Dívida de AKZ 13 milhões “tira o sono” de familiares de bióloga brasileira

Deste valor, apenas foram pagos cerca de cinco milhões. Esforços estão a ser feitos para a negociação dos oito milhões em falta

Afrodite Zumba

O desejo da bióloga brasileira Daniela Pinheiro Bitencurti, de 42 anos, de trabalhar em Angola, contribuindo para consciencializar a sociedade luandense sobre os riscos que o lixo acarreta para a saúde, acabou por transformarse num dos piores pesadelos para os seus familiares.

Entretanto, a sua estadia em território nacional veio a ser interrompida quando teve uma crise de saúde, de mal-estar que a levou a ficar internada numa unidade hospitalar privada em Luanda, lutando contra a malária, acabando por não resistir, perdendo a vida após seis dias de internamento. Neste período, foi contraída uma dívida de cerca de AKZ 13 milhões.
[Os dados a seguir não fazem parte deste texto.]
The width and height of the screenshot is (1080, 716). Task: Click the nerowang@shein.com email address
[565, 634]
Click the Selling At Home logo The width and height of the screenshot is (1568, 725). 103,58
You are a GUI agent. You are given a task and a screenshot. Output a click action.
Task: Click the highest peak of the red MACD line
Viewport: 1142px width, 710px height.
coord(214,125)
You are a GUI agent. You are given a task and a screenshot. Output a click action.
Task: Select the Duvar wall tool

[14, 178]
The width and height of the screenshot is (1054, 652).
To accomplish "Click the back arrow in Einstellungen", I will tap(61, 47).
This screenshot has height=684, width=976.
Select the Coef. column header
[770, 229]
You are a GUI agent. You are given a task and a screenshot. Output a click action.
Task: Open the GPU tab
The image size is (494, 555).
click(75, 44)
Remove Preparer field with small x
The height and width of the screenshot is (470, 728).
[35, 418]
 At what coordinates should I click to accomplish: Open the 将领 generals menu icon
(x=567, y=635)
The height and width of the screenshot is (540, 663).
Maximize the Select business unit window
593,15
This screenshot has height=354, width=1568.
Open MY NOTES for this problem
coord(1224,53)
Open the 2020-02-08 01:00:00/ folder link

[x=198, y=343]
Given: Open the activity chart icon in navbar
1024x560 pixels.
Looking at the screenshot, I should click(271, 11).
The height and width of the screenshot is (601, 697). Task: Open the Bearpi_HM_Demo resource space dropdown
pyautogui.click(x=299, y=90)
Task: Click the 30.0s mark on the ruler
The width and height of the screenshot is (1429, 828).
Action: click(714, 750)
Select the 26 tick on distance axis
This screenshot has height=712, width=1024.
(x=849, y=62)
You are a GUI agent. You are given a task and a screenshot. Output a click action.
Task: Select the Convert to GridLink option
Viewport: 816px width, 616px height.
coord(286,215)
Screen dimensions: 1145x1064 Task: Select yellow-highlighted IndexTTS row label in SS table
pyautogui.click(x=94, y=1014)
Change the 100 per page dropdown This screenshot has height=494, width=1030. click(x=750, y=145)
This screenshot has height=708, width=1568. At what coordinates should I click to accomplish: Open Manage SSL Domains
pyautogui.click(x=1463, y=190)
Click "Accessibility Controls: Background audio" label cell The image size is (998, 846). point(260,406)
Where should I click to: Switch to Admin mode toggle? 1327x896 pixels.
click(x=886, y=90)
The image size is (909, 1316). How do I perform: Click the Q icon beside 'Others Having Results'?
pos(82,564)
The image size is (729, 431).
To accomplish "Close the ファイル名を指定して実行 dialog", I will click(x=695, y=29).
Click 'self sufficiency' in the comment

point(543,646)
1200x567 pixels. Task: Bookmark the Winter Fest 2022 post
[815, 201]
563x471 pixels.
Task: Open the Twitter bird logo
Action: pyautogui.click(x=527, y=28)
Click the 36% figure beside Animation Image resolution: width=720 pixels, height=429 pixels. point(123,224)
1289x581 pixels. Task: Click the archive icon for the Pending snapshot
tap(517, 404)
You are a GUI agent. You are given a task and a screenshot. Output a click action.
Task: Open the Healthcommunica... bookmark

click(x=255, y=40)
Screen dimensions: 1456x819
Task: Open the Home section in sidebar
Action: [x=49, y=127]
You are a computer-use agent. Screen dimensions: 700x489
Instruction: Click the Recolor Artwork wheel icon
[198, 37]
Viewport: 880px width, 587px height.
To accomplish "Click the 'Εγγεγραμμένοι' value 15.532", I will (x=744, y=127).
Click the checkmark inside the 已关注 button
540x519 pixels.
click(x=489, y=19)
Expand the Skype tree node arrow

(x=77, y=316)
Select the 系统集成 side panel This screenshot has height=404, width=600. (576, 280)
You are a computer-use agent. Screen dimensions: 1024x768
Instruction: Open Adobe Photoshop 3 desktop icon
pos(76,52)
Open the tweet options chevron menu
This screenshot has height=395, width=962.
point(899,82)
No Brasil, a família, aflita, realizava todas as diligências para obtenção do visto da irmã da malograda “Carina”, que decidira deslocar-se a Angola para acompanhar o processo de transladação do corpo da sua irmã.

Enquanto isso, decorria uma campanha para arrecadação de verbas, nomeadamente no seio de familiares e amigos, na comunidade brasileira em Angola, assim como nas instituições de ensino universitárias nas quais trabalhou.

Em declarações a OPAÍS, a presidente da Câmara do Comércio Angola – Brasil, Camila Silveira, que acompanhou o processo da transladação do corpo até à terra natal da malograda, revelou que desta iniciativa foi possível angariar USD 23 mil USD para custear as despesas referentes à transladação do corpo, bem como a realização do funeral.

Foi possível reservar ainda cinco dos AKZ 13 milhões em dívida com a Clínica Sagrada Esperança. “Apesar da contribuição do seguro com USD 10 mil, ainda resta a árdua batalha para quitar a dívida com o hospital.

Contamos com alguma ajuda para tentar negociar o valor em falta. Solicitamos apoio para este assunto. Gostaríamos muito de dar por encerrado o caso com este valor para a paz definitiva dos seus familiares”, enfatizou.

Vítima fez check up antes de viajar

Camila Silveira afirma que a malograda adoptou medidas preventivas antes de desembarcar no território angolano. Além das doses das vacinas exigidas para viajantes que se deslocam a países tropicais (como Angola), há relatos de que também tenha feito um check up médico. Entretanto, os cuidados não foram suficientes para que no dia 27 de Junho de 2019 fosse vítima da malária, apontada como a primeira causa de morte em Angola. Daniela Pinheiro Bitencurti foi enterrada a 7 de Julho de 2019, no Brasil.